Em queda, McDonald’s tenta mudar para conquistar geração Y

Novas gerações já não amam tanto a rede de fast food; com vendas em queda, empresa tenta se reinventar

São Paulo – Os jovens já não são mais os mesmos. Assim como o McDonald’s. E eles já não amam tanto tudo isso.

Nos últimos anos, a rede de fast food americana enfrenta queda nas vendas e receita.
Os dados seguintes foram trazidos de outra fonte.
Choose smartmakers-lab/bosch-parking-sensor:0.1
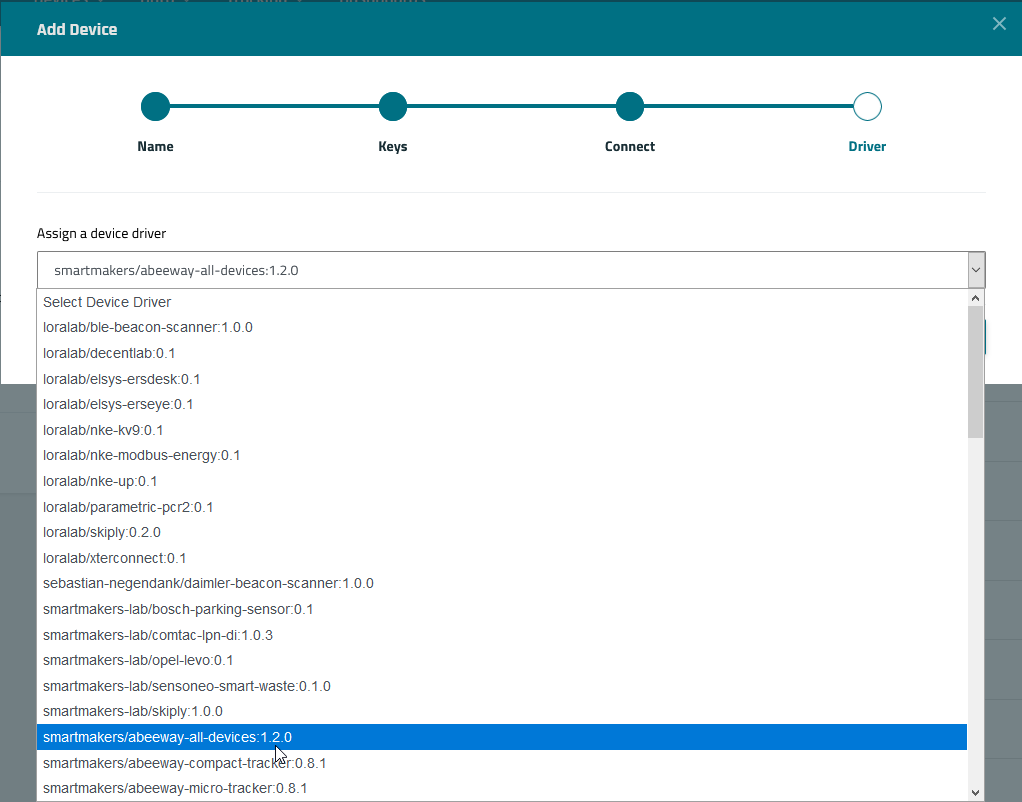 tap(178, 609)
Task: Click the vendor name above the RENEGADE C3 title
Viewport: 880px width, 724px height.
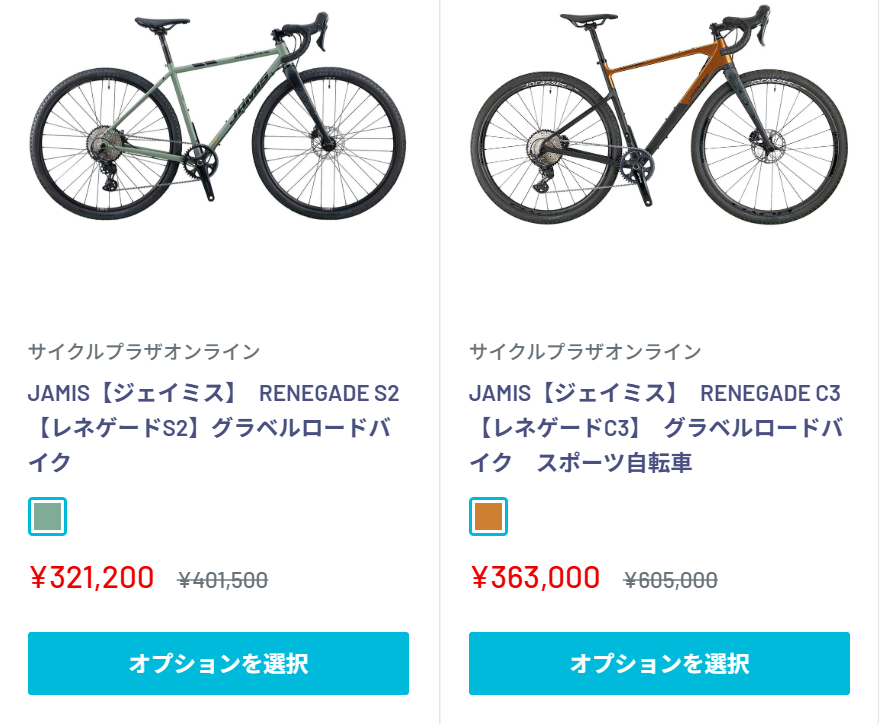Action: tap(585, 351)
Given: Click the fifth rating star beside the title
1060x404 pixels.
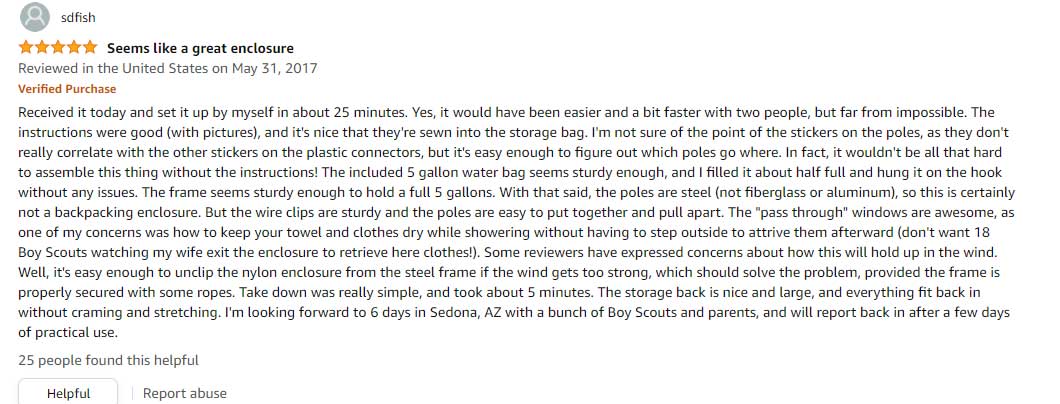Looking at the screenshot, I should [x=90, y=47].
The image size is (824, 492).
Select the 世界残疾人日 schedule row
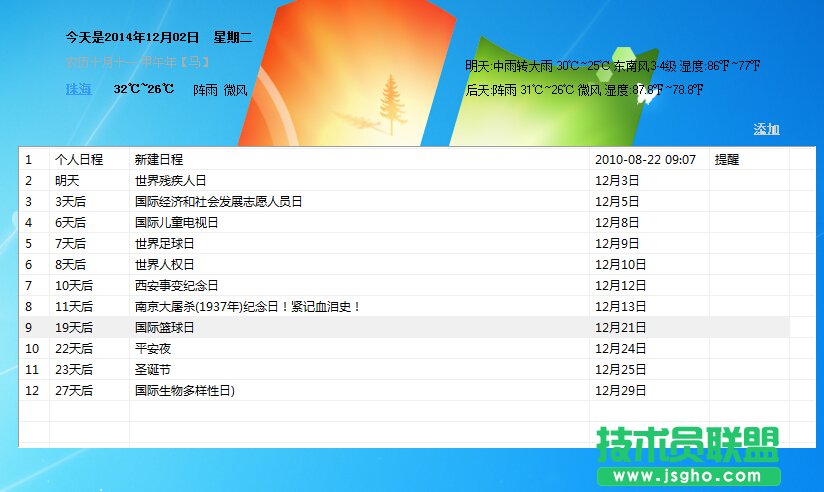tap(170, 181)
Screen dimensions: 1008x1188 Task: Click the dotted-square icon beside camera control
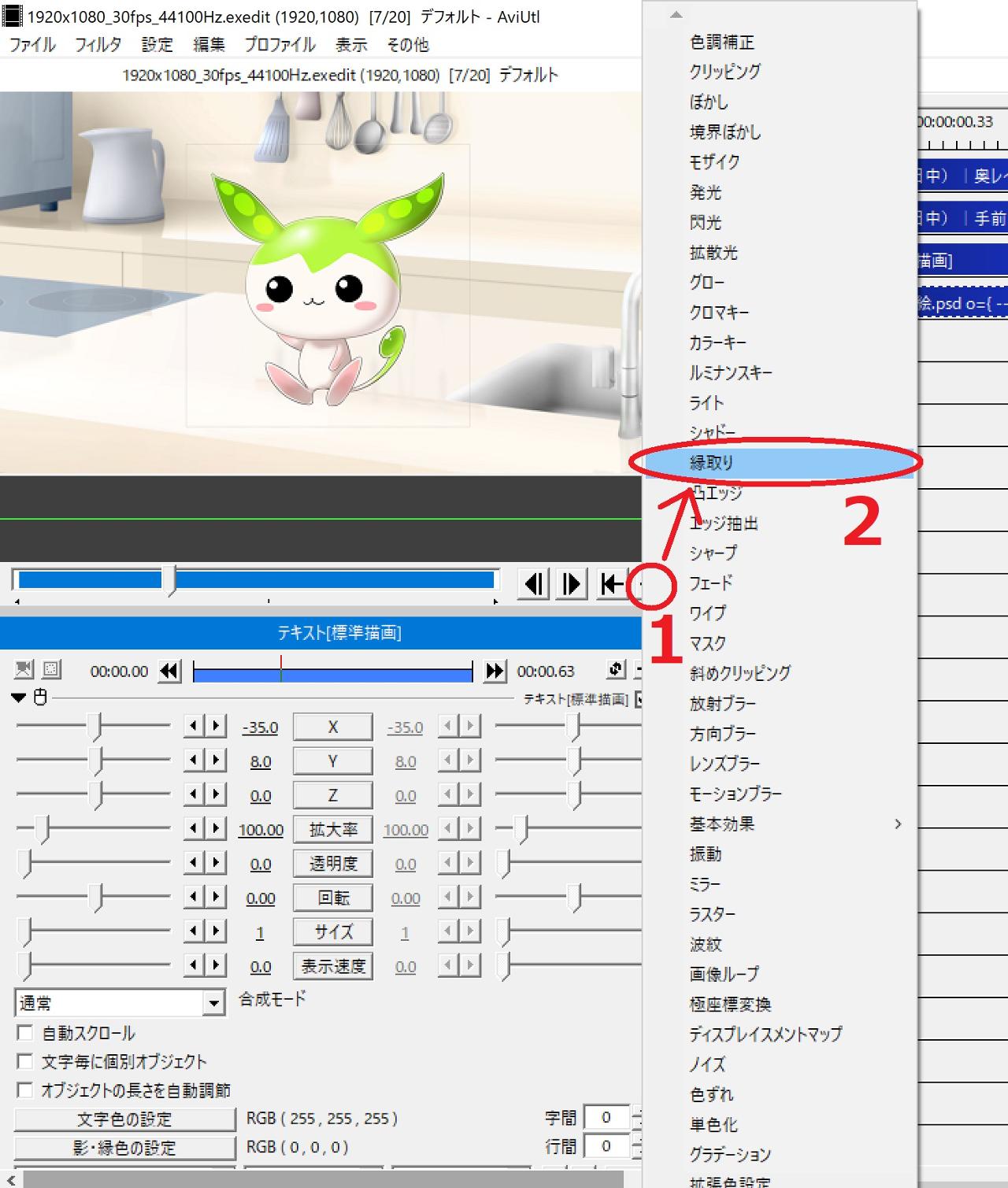click(x=51, y=670)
No último mês, por exemplo, reportou queda de 2,2% nas vendas globais em relação a novembro passado.

Agora, ela tentar mudar sua imagem e estratégia para atrair a geração Y, chamada também de ‘millennials’.

São os jovens nascidos depois de 1980 até o começo dos anos 1990. Todos, hoje, na casa dos 20 e 30 anos. Uma geração que cresceu com os avanços tecnológicos e a internet.

Essa geração já não é mais atraída pela imagem de fast food. Está muita mais conectada às ideias de comidas frescas, alimentação saudável, orgânicos etc.

Outro problema: enquanto o McDonald’s se prende a opções fixas no menu, outras redes americanas em ascensão como Chipotle, Five Guys e Panera Bread oferecem opções customizadas e mais saudáveis.

Not Lovin’ it

Segundo o Technomic, o número de jovens entre 19 e 21 anos que visitam o McDonald’s mensalmente caiu 13% desde 2011.

Já a visita frequente daqueles entre 22 e 37 anos estagnou. Ou seja, os clientes fieis estão envelhecendo; os novos não são fisgados.

Em uma recente pesquisa com os millennials nos EUA, o YouGov BrandIndex listou as cadeias de restaurantes que eles mais gostam.

As cinco mais citadas foram: Jimmy John’s, Chiplote, Chick-fil-A, Whataburger e Subway.

O McDonald’s apareceu só na 15ª colocação. Outras redes tradicionais de fast food também ficaram mal na lista, como Burger King (14º) e KFC (12º).

Mudanças

Nos Estados Unidos, a empresa buscou diversas agências de publicidade procurando por uma “grande ideia”.

A ideia principal é apelar para a filantropia. A rede quer engajar a geração Y em projetos de caridade. É sabido que essa geração é mais engajada e ligada a projetos sociais e de filantropia.

É importante para a rede, também mudar a percepção de marca: ligar o nome do McDonald’s ao conceito de empresa cidadã e responsável.

Em relação ao menu, diversas mudanças também já foram colocadas em prática ou ainda estão por vir.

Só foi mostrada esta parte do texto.